:: Task statement ::
Echo the stretch of the records from the line containing "is (1045, 397)." through the end of the records, unchanged and with the pictures left out.

Stored data:
◆ ◆ ◆ ◆

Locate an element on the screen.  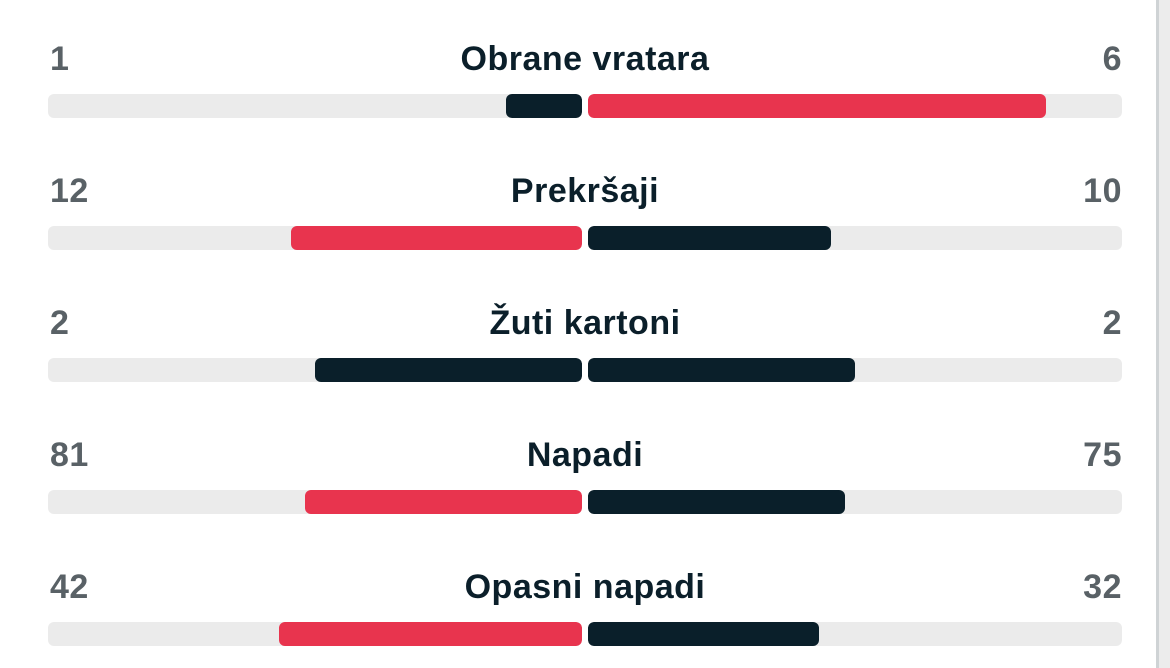
stat-label: Žuti kartoni is located at coordinates (585, 323).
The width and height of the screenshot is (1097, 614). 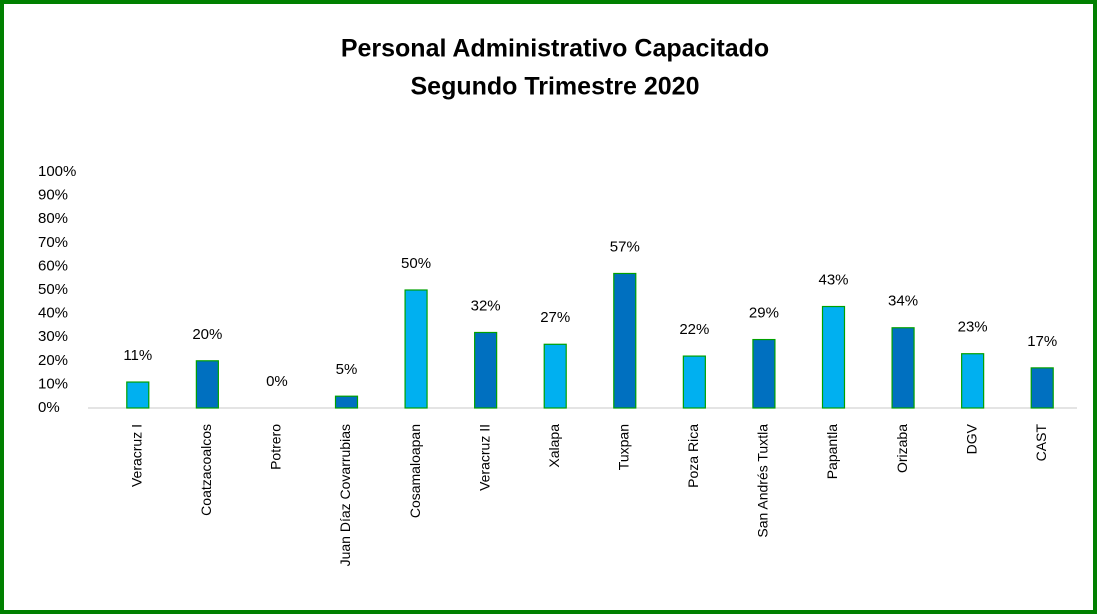 What do you see at coordinates (57, 172) in the screenshot?
I see `y-tick-label: 100%` at bounding box center [57, 172].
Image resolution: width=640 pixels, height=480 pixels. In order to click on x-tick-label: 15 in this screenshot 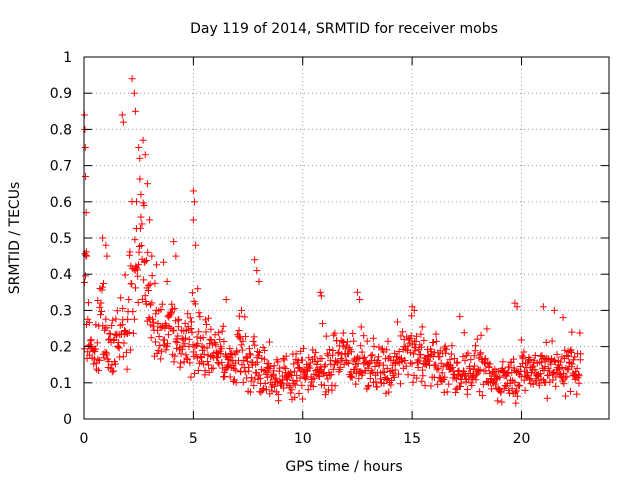, I will do `click(412, 439)`.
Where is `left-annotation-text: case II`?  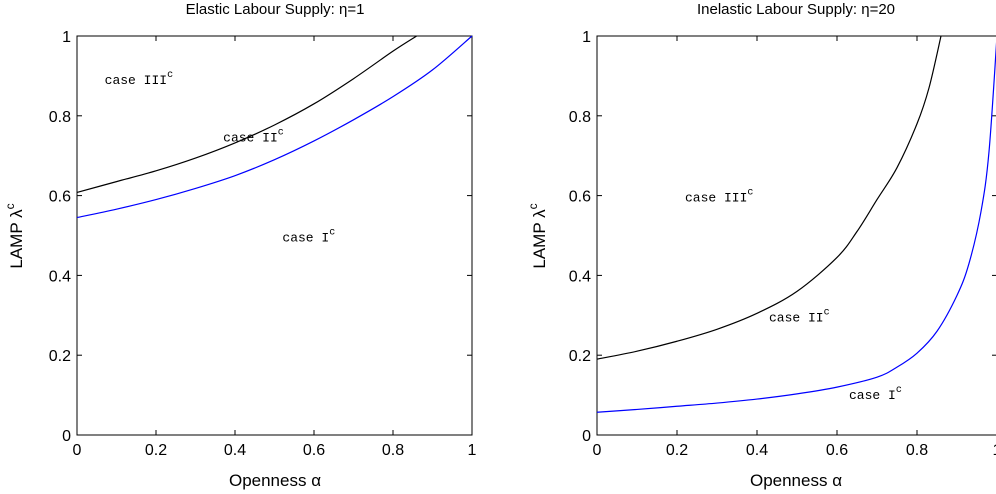
left-annotation-text: case II is located at coordinates (250, 138).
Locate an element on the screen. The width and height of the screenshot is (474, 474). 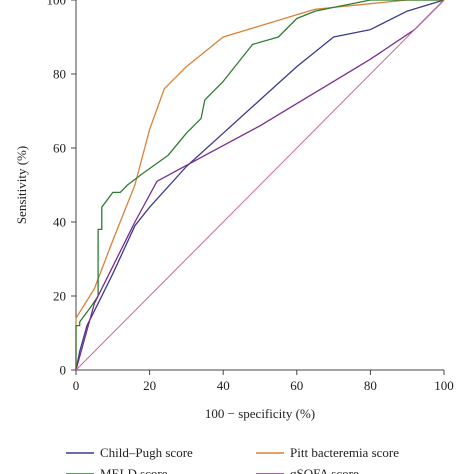
legend-label-1: Pitt bacteremia score is located at coordinates (344, 452).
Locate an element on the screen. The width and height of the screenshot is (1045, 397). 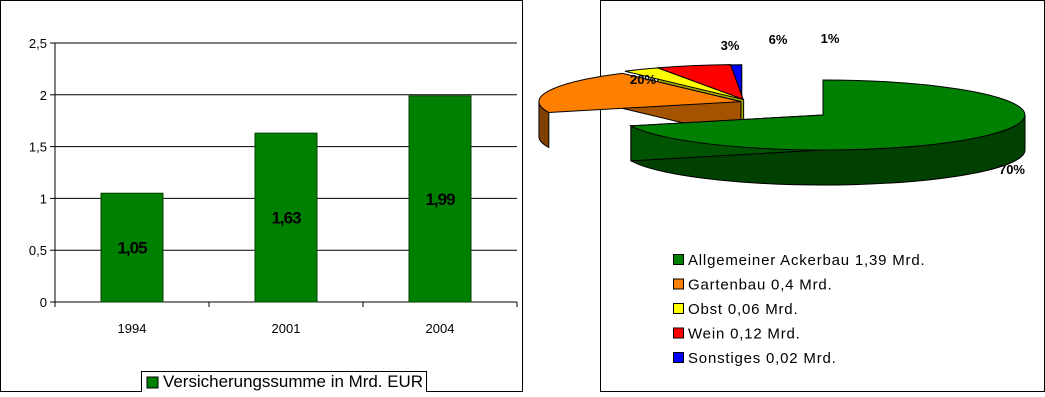
pie-legend-label: Sonstiges 0,02 Mrd. is located at coordinates (762, 358).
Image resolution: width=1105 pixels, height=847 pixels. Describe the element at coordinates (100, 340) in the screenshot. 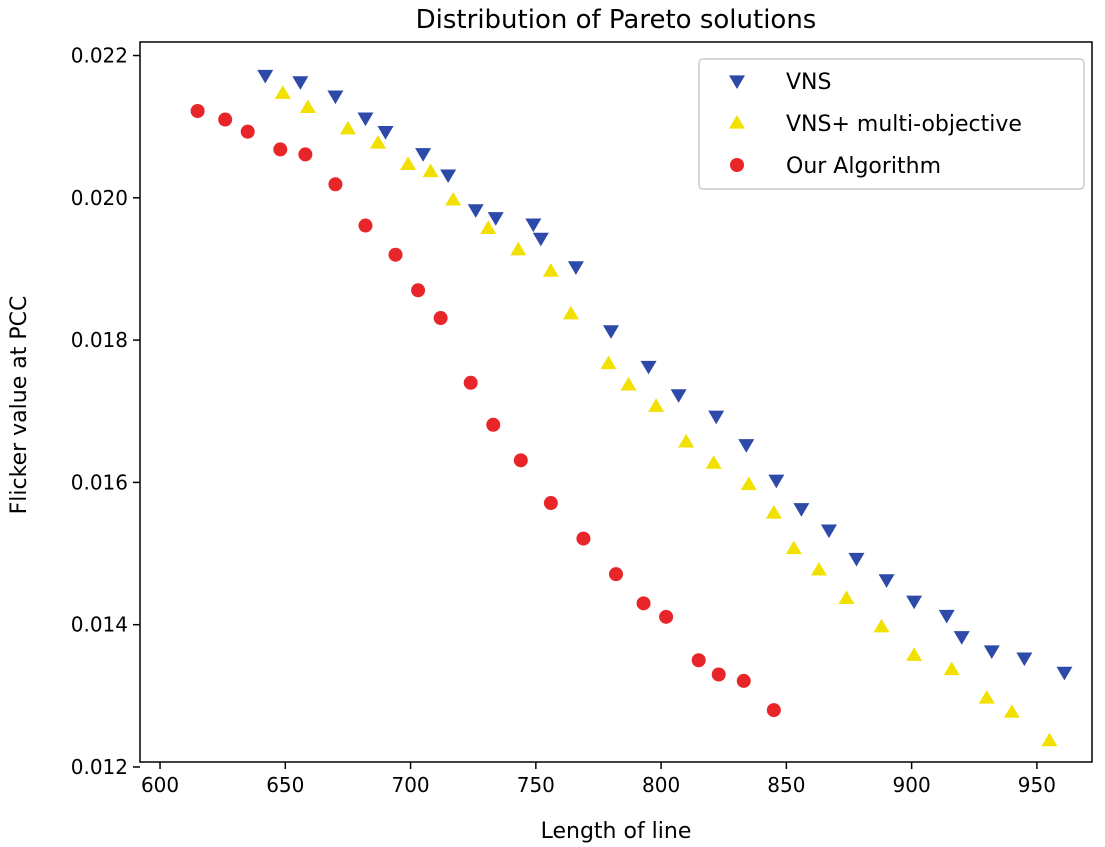

I see `y-tick-label: 0.018` at that location.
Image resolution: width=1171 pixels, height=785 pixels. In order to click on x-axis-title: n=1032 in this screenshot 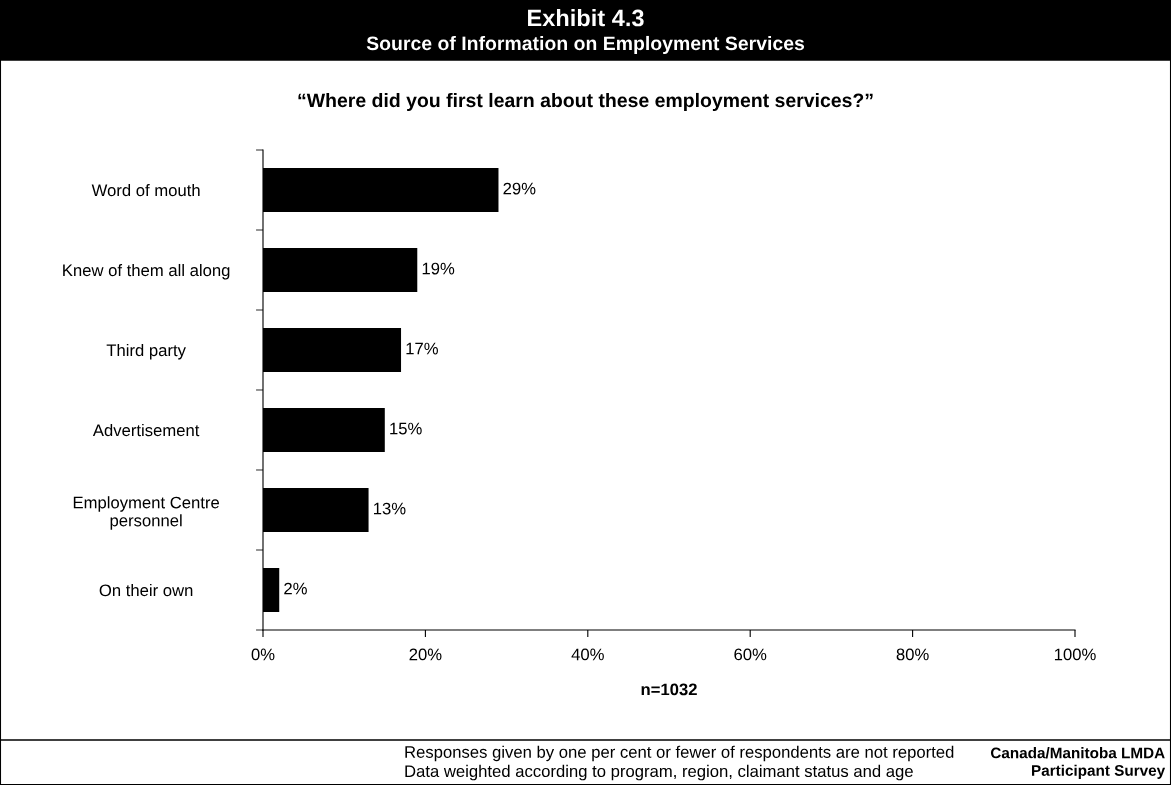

◆ ◆ ◆ ◆

:: Your solution ::
Locate an element on the screen. The width and height of the screenshot is (1045, 397). 
pie-legend-label: Sonstiges 0,02 Mrd. is located at coordinates (762, 358).
Image resolution: width=1105 pixels, height=847 pixels. Describe the element at coordinates (100, 340) in the screenshot. 

I see `y-tick-label: 0.018` at that location.
Image resolution: width=1171 pixels, height=785 pixels. In order to click on x-axis-title: n=1032 in this screenshot 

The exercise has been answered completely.